Material to process:

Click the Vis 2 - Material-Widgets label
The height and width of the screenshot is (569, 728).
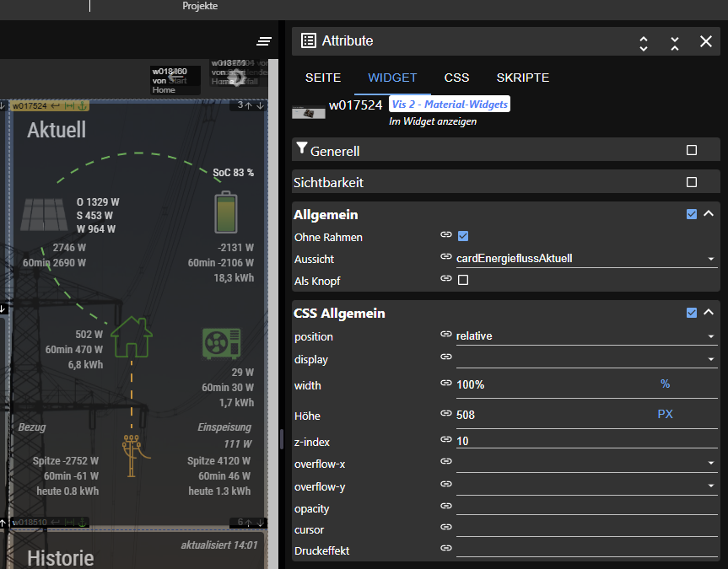(449, 105)
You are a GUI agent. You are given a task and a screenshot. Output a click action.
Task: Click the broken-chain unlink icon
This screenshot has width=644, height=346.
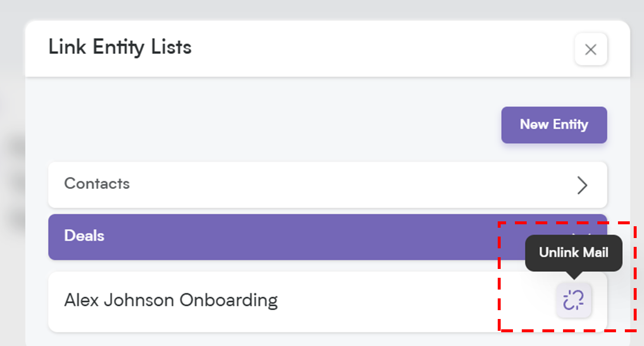click(573, 300)
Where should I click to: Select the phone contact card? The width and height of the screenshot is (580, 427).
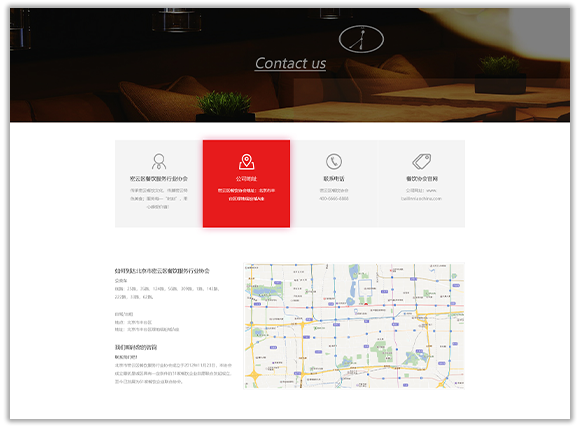coord(334,184)
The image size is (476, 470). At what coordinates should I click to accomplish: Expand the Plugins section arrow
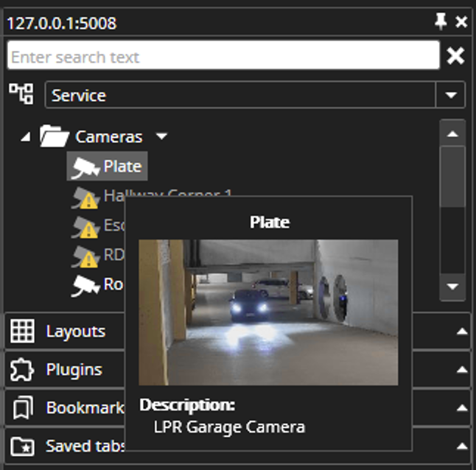point(462,370)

Work instruction: Transcribe the records verbatim and omit the images.

Response area:
Click the Vis 2 - Material-Widgets label
The height and width of the screenshot is (569, 728).
(449, 105)
You are a GUI agent. You are given a task and a screenshot. Output a click action.
Task: Click the broken-chain unlink icon
This screenshot has width=644, height=346.
click(573, 300)
Where should I click to: Select the phone contact card? The width and height of the screenshot is (580, 427).
coord(334,184)
The image size is (476, 470). At what coordinates should I click to accomplish: Expand the Plugins section arrow
point(462,370)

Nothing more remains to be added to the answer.